__Goal__:
Output the entries as a numbered list, from the first line through the line containing "Click the BTCUSDT", both included. Leave out blank lines.

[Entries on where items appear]

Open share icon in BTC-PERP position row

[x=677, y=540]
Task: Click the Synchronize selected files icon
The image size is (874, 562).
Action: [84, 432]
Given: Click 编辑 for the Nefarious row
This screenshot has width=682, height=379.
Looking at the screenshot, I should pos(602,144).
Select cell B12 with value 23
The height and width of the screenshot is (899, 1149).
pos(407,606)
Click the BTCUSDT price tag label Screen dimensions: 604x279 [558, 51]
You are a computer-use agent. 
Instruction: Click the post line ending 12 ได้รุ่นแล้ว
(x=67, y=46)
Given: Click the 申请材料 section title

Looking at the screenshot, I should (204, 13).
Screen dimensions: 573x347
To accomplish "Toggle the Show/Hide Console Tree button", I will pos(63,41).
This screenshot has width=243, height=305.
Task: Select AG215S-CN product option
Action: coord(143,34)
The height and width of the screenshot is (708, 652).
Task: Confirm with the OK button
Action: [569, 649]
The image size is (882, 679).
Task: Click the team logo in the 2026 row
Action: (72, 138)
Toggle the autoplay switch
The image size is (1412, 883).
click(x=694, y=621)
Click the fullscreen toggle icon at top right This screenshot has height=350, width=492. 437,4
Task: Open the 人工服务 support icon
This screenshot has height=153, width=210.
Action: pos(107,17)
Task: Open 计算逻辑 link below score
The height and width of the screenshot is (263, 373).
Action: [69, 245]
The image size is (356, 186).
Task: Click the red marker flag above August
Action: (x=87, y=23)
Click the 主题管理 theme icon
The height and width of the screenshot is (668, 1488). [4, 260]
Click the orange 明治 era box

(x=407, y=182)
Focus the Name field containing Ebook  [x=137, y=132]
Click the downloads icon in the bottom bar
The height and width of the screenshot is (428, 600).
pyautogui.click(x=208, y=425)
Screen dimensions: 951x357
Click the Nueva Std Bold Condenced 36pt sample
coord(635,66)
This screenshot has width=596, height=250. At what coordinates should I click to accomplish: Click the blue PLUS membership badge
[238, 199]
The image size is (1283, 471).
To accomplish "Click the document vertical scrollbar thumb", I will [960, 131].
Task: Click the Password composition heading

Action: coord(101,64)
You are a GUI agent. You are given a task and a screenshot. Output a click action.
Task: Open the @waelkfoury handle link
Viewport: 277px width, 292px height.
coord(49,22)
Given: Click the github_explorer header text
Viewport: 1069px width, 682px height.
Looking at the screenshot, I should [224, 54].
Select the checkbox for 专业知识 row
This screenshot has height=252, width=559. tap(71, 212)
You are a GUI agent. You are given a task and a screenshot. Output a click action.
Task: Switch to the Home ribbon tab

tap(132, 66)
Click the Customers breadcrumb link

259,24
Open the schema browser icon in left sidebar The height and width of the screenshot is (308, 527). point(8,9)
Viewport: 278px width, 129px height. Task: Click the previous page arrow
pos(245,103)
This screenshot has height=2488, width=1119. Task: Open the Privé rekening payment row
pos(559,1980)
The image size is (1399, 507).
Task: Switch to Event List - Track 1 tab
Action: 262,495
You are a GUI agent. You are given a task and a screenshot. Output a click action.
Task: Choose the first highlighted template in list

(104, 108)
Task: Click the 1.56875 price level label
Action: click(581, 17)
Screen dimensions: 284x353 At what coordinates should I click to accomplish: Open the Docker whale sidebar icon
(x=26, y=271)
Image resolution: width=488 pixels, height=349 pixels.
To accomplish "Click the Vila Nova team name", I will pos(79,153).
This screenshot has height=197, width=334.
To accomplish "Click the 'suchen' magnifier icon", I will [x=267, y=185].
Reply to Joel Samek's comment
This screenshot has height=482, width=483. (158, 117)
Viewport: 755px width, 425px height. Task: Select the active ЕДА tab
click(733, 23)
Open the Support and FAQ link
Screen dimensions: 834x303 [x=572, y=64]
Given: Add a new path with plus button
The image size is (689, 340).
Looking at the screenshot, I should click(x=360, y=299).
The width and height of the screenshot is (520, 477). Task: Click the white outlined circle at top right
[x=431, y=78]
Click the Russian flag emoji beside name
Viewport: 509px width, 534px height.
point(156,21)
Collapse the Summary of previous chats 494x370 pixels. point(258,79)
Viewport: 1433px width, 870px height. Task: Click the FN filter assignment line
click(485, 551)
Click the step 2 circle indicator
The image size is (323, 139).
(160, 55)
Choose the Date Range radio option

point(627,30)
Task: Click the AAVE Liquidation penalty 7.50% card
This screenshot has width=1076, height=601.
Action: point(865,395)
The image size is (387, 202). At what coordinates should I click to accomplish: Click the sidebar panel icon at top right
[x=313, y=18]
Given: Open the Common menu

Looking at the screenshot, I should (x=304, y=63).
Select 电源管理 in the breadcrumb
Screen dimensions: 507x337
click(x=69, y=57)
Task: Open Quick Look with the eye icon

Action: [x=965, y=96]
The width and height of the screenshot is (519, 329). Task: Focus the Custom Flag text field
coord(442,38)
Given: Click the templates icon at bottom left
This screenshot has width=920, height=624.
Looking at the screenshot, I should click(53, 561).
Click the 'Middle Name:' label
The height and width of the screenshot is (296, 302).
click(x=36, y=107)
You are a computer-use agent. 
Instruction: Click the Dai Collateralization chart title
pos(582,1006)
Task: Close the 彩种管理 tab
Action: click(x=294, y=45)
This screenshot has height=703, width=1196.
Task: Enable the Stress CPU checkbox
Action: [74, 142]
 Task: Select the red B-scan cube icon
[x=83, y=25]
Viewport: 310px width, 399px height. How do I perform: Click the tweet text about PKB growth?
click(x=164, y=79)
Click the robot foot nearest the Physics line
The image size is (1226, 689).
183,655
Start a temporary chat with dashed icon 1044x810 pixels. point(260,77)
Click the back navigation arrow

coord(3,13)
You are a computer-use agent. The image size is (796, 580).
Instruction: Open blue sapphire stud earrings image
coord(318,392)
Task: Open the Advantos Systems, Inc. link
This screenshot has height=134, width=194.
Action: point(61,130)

__Right answer__:
1. Open share icon in BTC-PERP position row
2. [x=677, y=540]
3. Task: Click the Synchronize selected files icon
4. The image size is (874, 562).
5. Action: [84, 432]
6. Given: Click 编辑 for the Nefarious row
7. This screenshot has width=682, height=379.
8. Looking at the screenshot, I should pos(602,144).
9. Select cell B12 with value 23
10. The height and width of the screenshot is (899, 1149).
11. pos(407,606)
12. Click the BTCUSDT price tag label Screen dimensions: 604x279 [558, 51]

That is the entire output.